EBS Architecture (EDBP)

So, the second post in this series and now a look at Eucalyptus Elastic Block Storage (EBS) and the Eucalyptus Storage Controller (SC) component which handles this.

What does it do?

The Storage Controller sits at the same layer as the Cluster Controller (CC), each Eucalyptus Availability Zone (AZ) or Cluster will have its own CC and SC.  Within that AZ, the SC will provide EBS (Elastic Block Store) functionality via iSCSI (AoE is no longer used in 3.0 onwards) using the Linux Target Framework (tgt).  If you’re a subscription-paying customer you can also use the SAN adapter to have the Eucalyptus SC talk directly to your NetApp, Dell (and EMC with 3.2) array.  In turn the Node Controllers (NC) will also talk directly to your storage array.

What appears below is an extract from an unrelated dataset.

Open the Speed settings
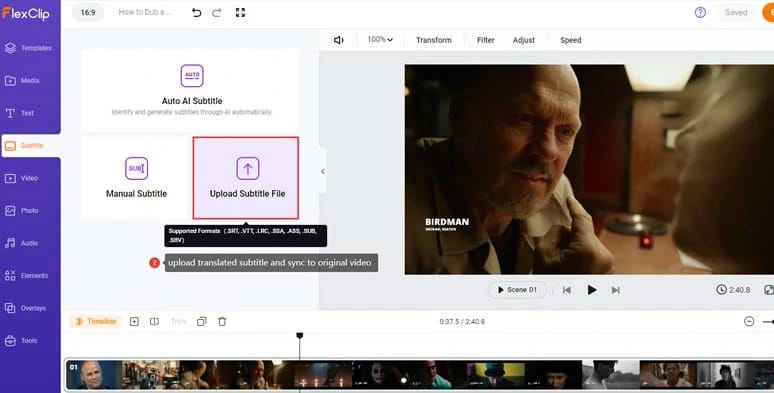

EBS is core to EC2, it’s a feature which the vast majority compute users will use. It provides the capability for users to store persistent data (and snapshot that data to Walrus/S3 for long-term storage).  With Eucalyptus 3.0 users can now utilise EBS-backed instances, which are essentially boot-from-iSCSI virtual machines.  These virtual machines use an EBS volume for their root filesystem.

This post is a more in-depth look at best practices around storage controller configuration.

How does it work?

This is pretty well explained on the wiki page here but I’ll summarise in short for the benefit of readers.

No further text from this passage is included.